CHEESECAKE, SOUR CREAM TOPPED   

      CRUST:

      1 1/4 c. fine cookie, graham or zwieback crumbs (prefer graham)
      1/8 lb. butter

      Combine softened butter and fine crumbs. Use a fork for best results. 
Press firmly over bottom of a springform cake pan, bringing the mixture up the 
sides about 1 1/2 inches. Let stand at room temperature while preparing the 
filling.

      FILLING:

      1 1/2 lb. cream cheese (Philadelphia Brand gives best results)
      1 c. sugar
      4 eggs
      1 tsp. vanilla

      Blend cream cheese and sugar until smooth. Add one egg at a time, beating 
after each addition. Add the vanilla last, folding in lightly.
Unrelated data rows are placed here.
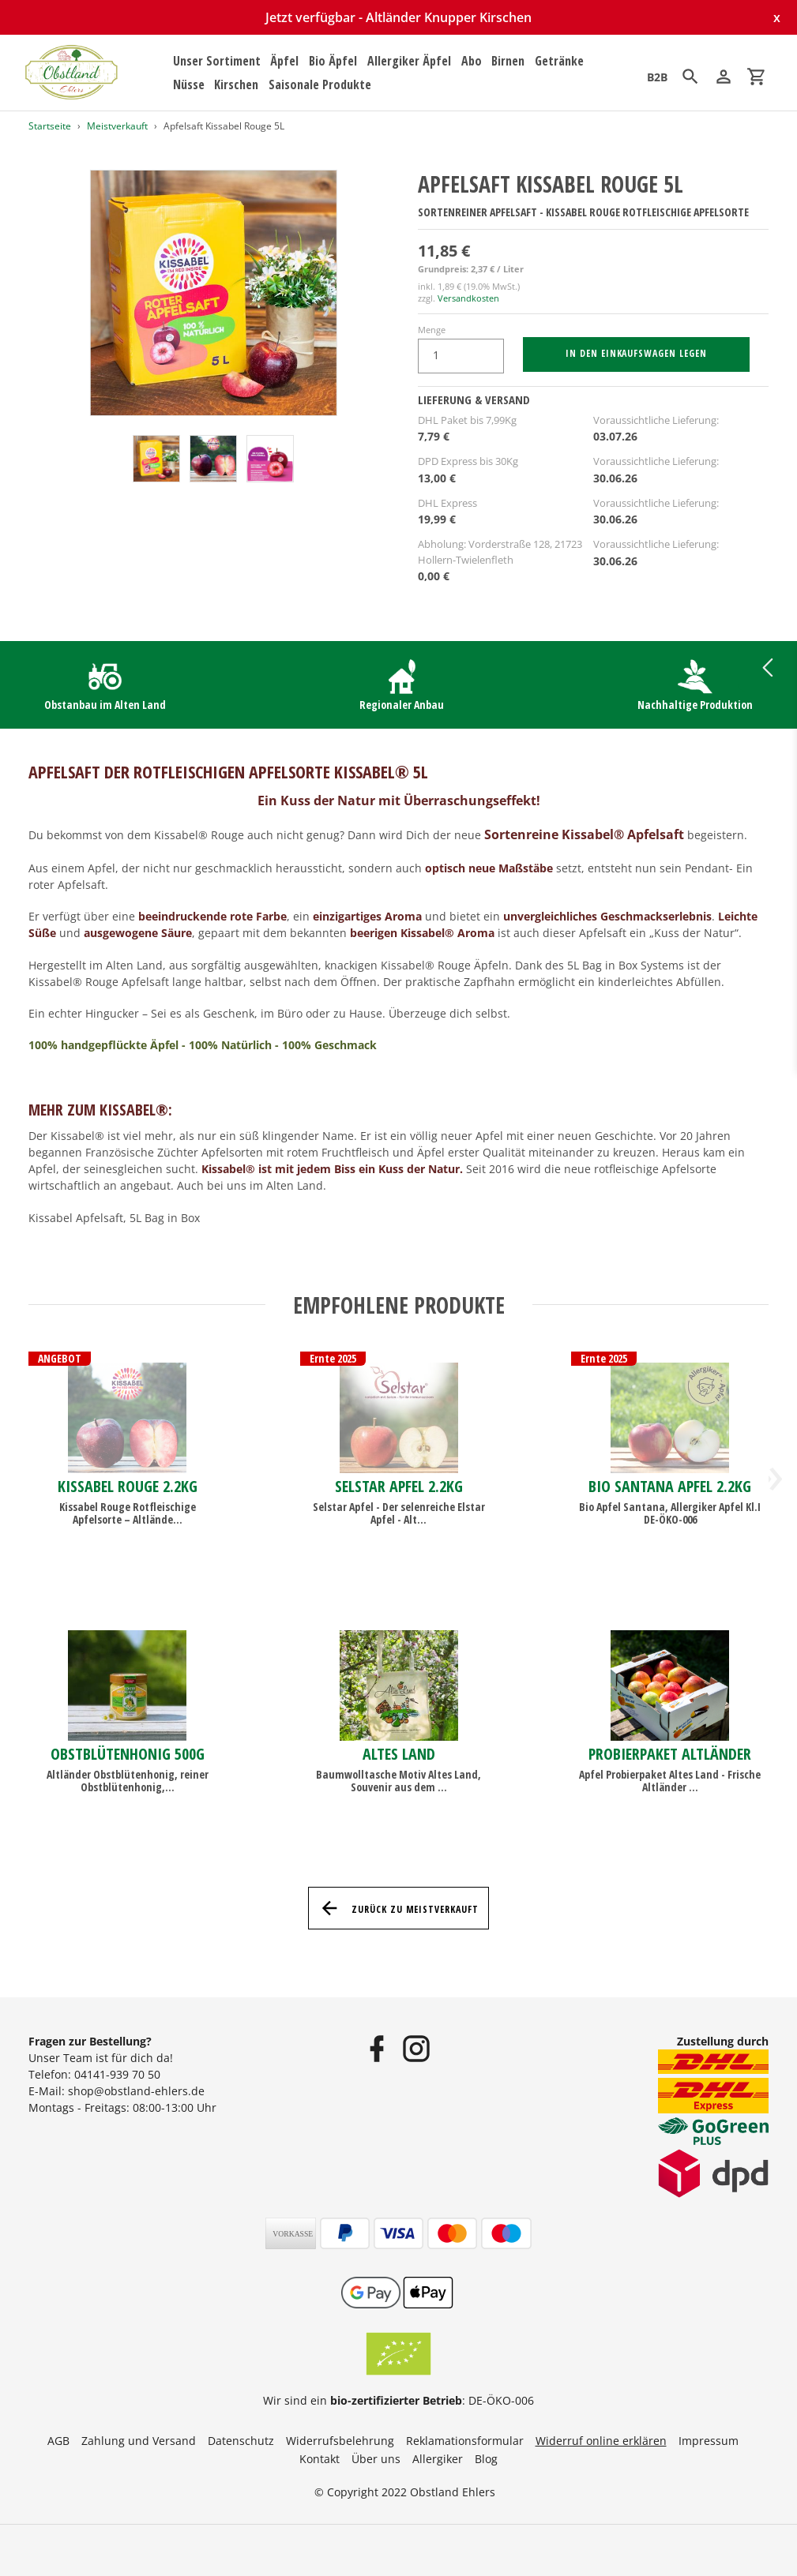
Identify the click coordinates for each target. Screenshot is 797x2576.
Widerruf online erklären (601, 2440)
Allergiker (437, 2458)
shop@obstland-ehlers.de (136, 2090)
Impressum (709, 2440)
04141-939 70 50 (117, 2074)
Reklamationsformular (465, 2440)
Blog (486, 2458)
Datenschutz (241, 2440)
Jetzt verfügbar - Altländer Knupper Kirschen (398, 17)
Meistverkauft (117, 126)
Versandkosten (468, 298)
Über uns (376, 2458)
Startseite (49, 126)
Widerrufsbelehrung (340, 2440)
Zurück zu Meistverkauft (398, 1908)
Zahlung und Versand (138, 2440)
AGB (58, 2440)
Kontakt (319, 2458)
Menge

Turn mixture 
into crumb-lined cake pan and bake about 35 minutes at 350 degrees or until 
center is firm to the touch, or until a knife inserted in center shows all is 
congealed. 
      Let cake cool in the cake pan in the oven leaving the oven door open. 
Remove pan from oven when cool and add the following topping:


      TOPPING:

      1/2 pt. sour cream
      1 tbsp. sugar
      1/4 tsp. vanilla or almond extract (prefer almond)

      Combine and turn over top of cheesecake in the cake pan. Turn on the oven 
heat to 425 degrees and bake cake with topping 5 to 7 minutes. The sour cream 
topping congeals when the cake cools. Cool outside oven.